Your answer should be the complete data, copied exactly.

▼

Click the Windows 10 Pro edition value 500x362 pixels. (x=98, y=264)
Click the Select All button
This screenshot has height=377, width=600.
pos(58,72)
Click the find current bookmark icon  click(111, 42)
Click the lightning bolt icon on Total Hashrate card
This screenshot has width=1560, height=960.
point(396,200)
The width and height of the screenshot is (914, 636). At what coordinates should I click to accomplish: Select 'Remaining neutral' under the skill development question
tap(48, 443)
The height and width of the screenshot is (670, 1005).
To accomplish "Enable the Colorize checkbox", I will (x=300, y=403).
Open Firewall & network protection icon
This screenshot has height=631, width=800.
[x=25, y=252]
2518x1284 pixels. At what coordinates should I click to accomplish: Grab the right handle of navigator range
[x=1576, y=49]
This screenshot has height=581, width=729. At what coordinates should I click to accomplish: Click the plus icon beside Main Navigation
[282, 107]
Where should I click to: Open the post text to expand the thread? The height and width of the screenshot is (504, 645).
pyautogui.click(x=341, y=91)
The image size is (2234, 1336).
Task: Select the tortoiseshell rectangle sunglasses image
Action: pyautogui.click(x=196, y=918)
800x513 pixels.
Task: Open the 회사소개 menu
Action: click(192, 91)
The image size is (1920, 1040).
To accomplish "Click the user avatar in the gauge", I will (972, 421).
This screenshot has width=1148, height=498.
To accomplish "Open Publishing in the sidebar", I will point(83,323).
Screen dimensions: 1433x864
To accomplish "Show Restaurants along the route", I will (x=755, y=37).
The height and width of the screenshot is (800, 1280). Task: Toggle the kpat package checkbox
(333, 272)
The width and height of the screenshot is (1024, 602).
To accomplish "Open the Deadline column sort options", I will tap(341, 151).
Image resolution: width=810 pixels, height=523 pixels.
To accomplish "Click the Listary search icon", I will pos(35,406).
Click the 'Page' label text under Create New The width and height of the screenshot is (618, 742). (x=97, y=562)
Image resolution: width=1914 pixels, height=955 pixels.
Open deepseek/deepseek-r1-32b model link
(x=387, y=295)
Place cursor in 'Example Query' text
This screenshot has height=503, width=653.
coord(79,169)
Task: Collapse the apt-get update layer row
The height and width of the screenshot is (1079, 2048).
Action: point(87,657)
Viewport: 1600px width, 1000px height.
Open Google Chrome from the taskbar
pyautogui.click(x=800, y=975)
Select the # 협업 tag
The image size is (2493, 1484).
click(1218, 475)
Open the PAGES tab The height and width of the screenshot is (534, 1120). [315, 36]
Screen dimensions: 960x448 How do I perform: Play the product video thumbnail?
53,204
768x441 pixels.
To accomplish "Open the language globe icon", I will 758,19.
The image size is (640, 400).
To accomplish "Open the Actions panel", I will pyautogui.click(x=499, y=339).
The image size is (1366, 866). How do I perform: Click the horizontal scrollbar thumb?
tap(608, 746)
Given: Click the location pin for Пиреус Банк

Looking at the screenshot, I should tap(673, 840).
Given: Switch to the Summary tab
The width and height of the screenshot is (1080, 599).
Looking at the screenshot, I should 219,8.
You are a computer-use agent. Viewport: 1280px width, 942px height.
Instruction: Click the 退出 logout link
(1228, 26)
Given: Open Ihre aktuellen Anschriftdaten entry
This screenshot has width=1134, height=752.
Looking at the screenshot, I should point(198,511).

▲

== Finished exercise ==
Click the Windows 10 Pro edition value 500x362 pixels. (x=98, y=264)
Click the Select All button
This screenshot has height=377, width=600.
pos(58,72)
Click the find current bookmark icon  click(111, 42)
Click the lightning bolt icon on Total Hashrate card
This screenshot has width=1560, height=960.
point(396,200)
The width and height of the screenshot is (914, 636). At what coordinates should I click to accomplish: Select 'Remaining neutral' under the skill development question
tap(48, 443)
The height and width of the screenshot is (670, 1005).
To accomplish "Enable the Colorize checkbox", I will (x=300, y=403).
Open Firewall & network protection icon
This screenshot has height=631, width=800.
[x=25, y=252]
2518x1284 pixels. At what coordinates should I click to accomplish: Grab the right handle of navigator range
[x=1576, y=49]
This screenshot has height=581, width=729. At what coordinates should I click to accomplish: Click the plus icon beside Main Navigation
[282, 107]
Where should I click to: Open the post text to expand the thread? The height and width of the screenshot is (504, 645).
pyautogui.click(x=341, y=91)
The image size is (2234, 1336).
Task: Select the tortoiseshell rectangle sunglasses image
Action: pyautogui.click(x=196, y=918)
800x513 pixels.
Task: Open the 회사소개 menu
Action: click(192, 91)
The image size is (1920, 1040).
To accomplish "Click the user avatar in the gauge", I will (972, 421).
This screenshot has width=1148, height=498.
To accomplish "Open Publishing in the sidebar", I will point(83,323).
Screen dimensions: 1433x864
To accomplish "Show Restaurants along the route", I will (x=755, y=37).
The height and width of the screenshot is (800, 1280). Task: Toggle the kpat package checkbox
(333, 272)
The width and height of the screenshot is (1024, 602).
To accomplish "Open the Deadline column sort options", I will tap(341, 151).
Image resolution: width=810 pixels, height=523 pixels.
To accomplish "Click the Listary search icon", I will pos(35,406).
Click the 'Page' label text under Create New The width and height of the screenshot is (618, 742). (x=97, y=562)
Image resolution: width=1914 pixels, height=955 pixels.
Open deepseek/deepseek-r1-32b model link
(x=387, y=295)
Place cursor in 'Example Query' text
This screenshot has height=503, width=653.
coord(79,169)
Task: Collapse the apt-get update layer row
The height and width of the screenshot is (1079, 2048).
Action: point(87,657)
Viewport: 1600px width, 1000px height.
Open Google Chrome from the taskbar
pyautogui.click(x=800, y=975)
Select the # 협업 tag
The image size is (2493, 1484).
click(1218, 475)
Open the PAGES tab The height and width of the screenshot is (534, 1120). [315, 36]
Screen dimensions: 960x448 How do I perform: Play the product video thumbnail?
53,204
768x441 pixels.
To accomplish "Open the language globe icon", I will 758,19.
The image size is (640, 400).
To accomplish "Open the Actions panel", I will pyautogui.click(x=499, y=339).
The image size is (1366, 866). How do I perform: Click the horizontal scrollbar thumb?
tap(608, 746)
Given: Click the location pin for Пиреус Банк

Looking at the screenshot, I should tap(673, 840).
Given: Switch to the Summary tab
The width and height of the screenshot is (1080, 599).
Looking at the screenshot, I should 219,8.
You are a computer-use agent. Viewport: 1280px width, 942px height.
Instruction: Click the 退出 logout link
(1228, 26)
Given: Open Ihre aktuellen Anschriftdaten entry
This screenshot has width=1134, height=752.
Looking at the screenshot, I should point(198,511).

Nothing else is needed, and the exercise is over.